On April 28, 2023, a federal court in Connecticut dismissed the United States Department of Justice (“DOJ”) Antitrust Division’s latest—and largest—criminal anti-poach case brought to trial. After a 15-day jury trial in United States v. Patel—but before the jury could deliberate—U.S. District Judge Victor A. Bolden granted the defendants’ joint motion for acquittal, finding that based on the evidence presented by the prosecutors, no reasonable juror could convict the six accused aerospace and staffing company executives of engaging in criminally anti-competitive behavior.

The acquittal marks the latest trial defeat for the DOJ, which began in 2020 to prosecute similar no-poach and wage-fixing deals under Section 1 of the Sherman Act but has yet to secure a jury conviction on these charges.

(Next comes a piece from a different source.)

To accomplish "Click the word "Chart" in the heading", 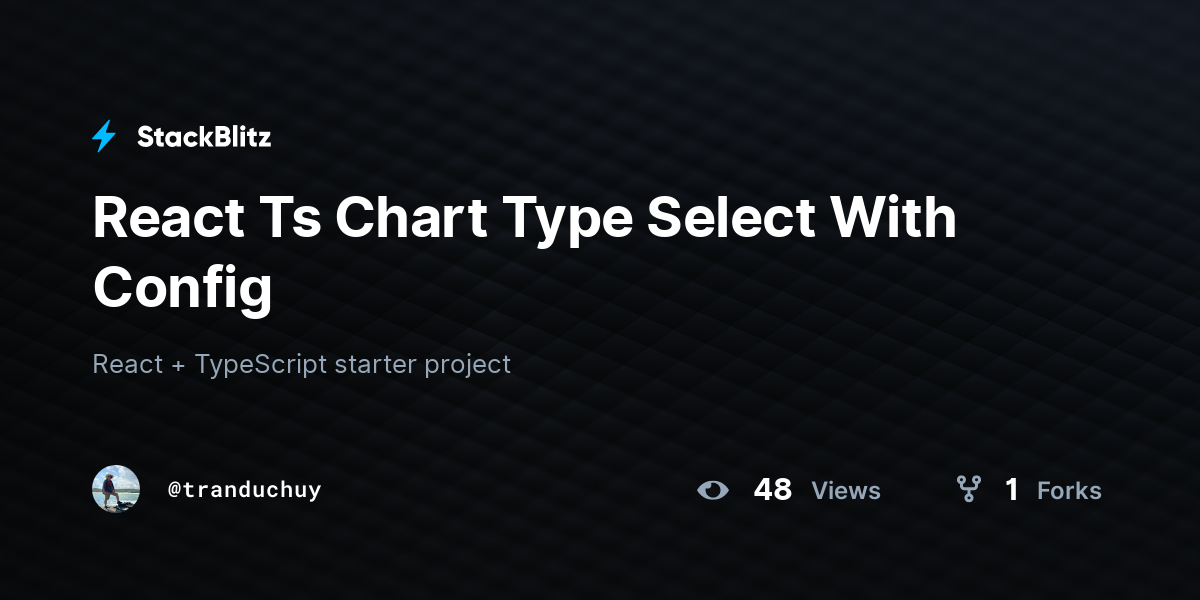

The Antitrust Division charged the Patel defendants in December 2021 with engaging in a long-running conspiracy to suppress competition and prevent labor costs from rising by agreeing not to recruit away from one another engineers and other skilled laborers working on aerospace projects. The defendants initially moved to dismiss the indictment, but the court denied that motion on the ground that the DOJ successfully alleged a per se conspiracy to restrict hiring and to allocate (or divide) labor markets to minimize competition—a theory of automatic liability typically reserved for the most obvious anti-competitive conduct. The case then proceeded to a jury trial in March 2023. After the government rested, the district court found that, even assuming defendants had agreed to restrict hiring, the prosecution had failed to establish per se anti-competitive conduct. Specifically, the evidence revealed that “the alleged agreement itself had so many exceptions that it could not be said to meaningfully allocate the labor market” and that “hiring among the relevant companies was commonplace” notwithstanding the agreement. Accordingly, the court granted the executives’ motion for acquittal before the case reached the jury.

The acquittal in Patel is the DOJ’s fourth failure to convict executives or business owners accused of engaging in per se anti-competitive conduct by using no-poach or wage-fixing agreements to restrain labor costs. In March 2023, a jury in Maine acquitted four home health agencies of allegedly conspiring to suppress caretakers’ wages during the pandemic. In April 2022, a Colorado jury acquitted a former kidney dialysis company executive of charges that he conspired with a competitor to not solicit each other’s senior-level employees. Less than a week earlier, a Texas jury acquitted an outpatient surgical facilities operated of allegedly conspiring with other healthcare companies to fix the wages of physical therapist assistants, although the jury did convict the owner of obstructing the government’s investigation.

While the Antitrust Division has struggled at trial, not all criminal labor-side antitrust prosecutions have been unsuccessful. In October 2022, a health care staffing company pleaded guilty in Nevada federal court to charges over an alleged scheme to suppress the wages of nurses working in Las Vegas schools. Three months later, the manager of the health care staffing company agreed to a deferred prosecution and 180 hours of community service for agreeing to fix the wages of the aforementioned nurses.

The outcome in Patel, however,highlights the risks of trying criminal anti-poach and wage-fixing cases and adds to a growing body of case law that could hamper future prosecutions. The DOJ, as a matter of practice, pursues criminal antitrust cases under the standard of per se or automatic liability, and, at a minimum, the Patel decision imposes a high bar on what constitutes per se anti-competitive conduct.

Despite its recent trial setbacks, however, the Antitrust Division appears to remain committed to prosecuting anticompetitive conduct affecting U.S. labor markets. For example, the DOJ is scheduled to go to trial next year against a health care staffing executive accused of conspiring with others to fix the wages of Las Vegas nurses. In addition, the DOJ has filed a number of statements of interest supporting the Antitrust Division’s position that that per se violations of the antitrust laws can occur when employers agree with each other to enter into no-poach and non-solicitation agreements or to fix or suppress wages or benefits. In light of the government’s continued focus on no-poach and wage-fixing agreements, which carry significant penalties—including fines up to $100 million for corporate defendants and jail time for individual defendants —employers attempting to restrict hiring or contain labor costs should continue to tread cautiously.